Retype all of the material below word for word, leaving out the pictures.

[Data for locating visible targets]
'''
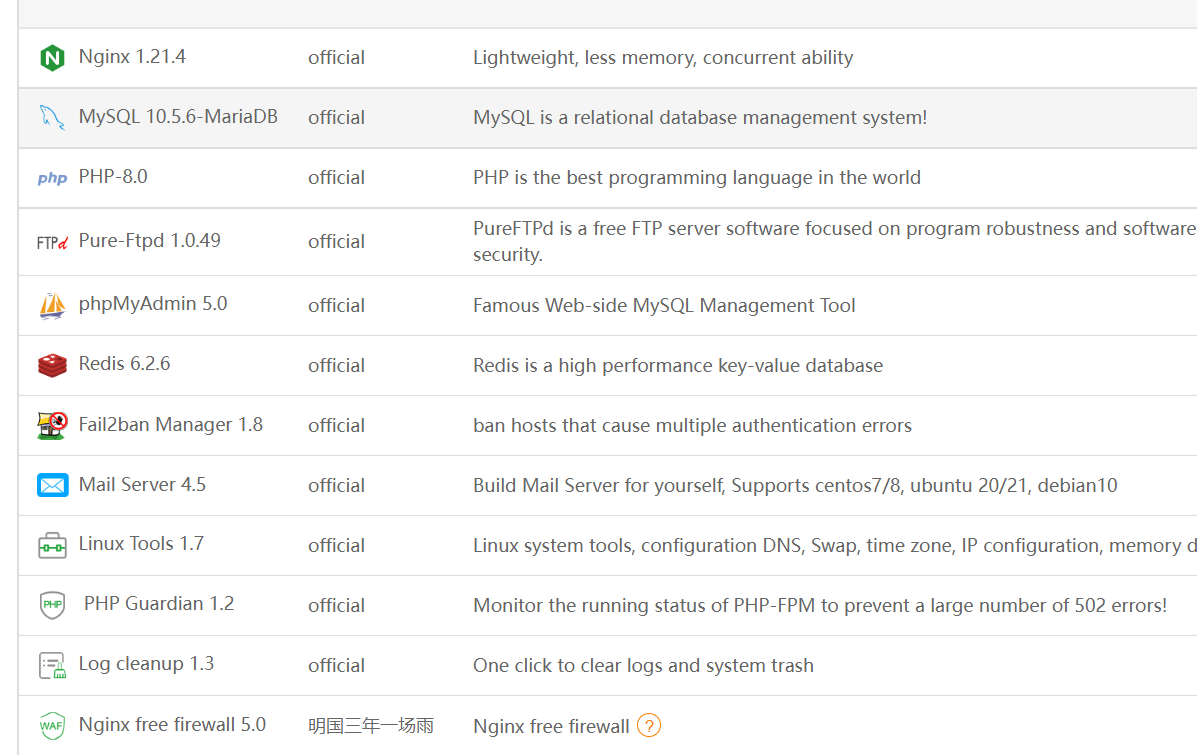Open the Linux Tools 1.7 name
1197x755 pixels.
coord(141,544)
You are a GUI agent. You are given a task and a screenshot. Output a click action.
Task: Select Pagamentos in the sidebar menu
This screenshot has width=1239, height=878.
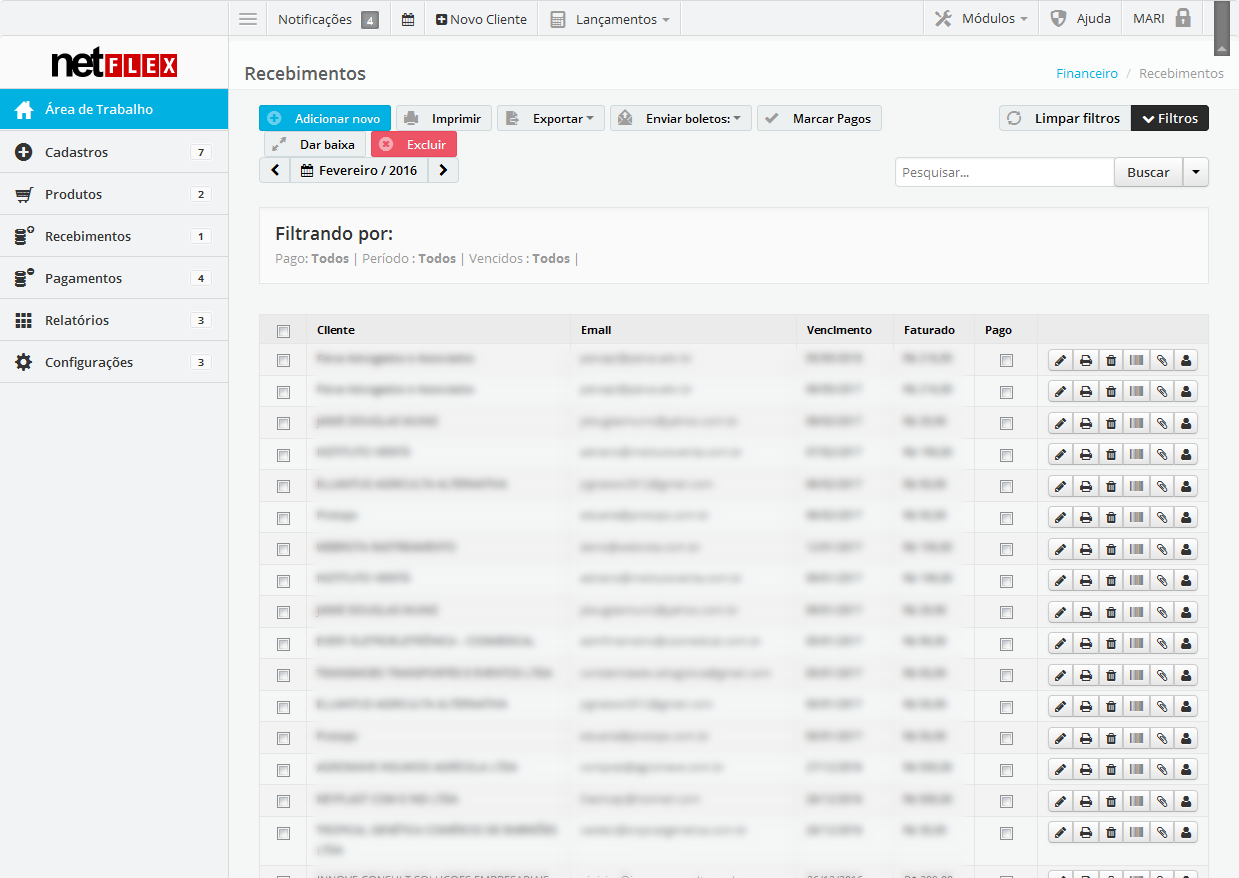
'''
Exercise solution:
Open the Linux Tools 1.7 name
1197x755 pixels.
coord(141,544)
You are a GUI agent. You are given a task and a screenshot. Output a click action.
Task: Select Pagamentos in the sidebar menu
This screenshot has width=1239, height=878.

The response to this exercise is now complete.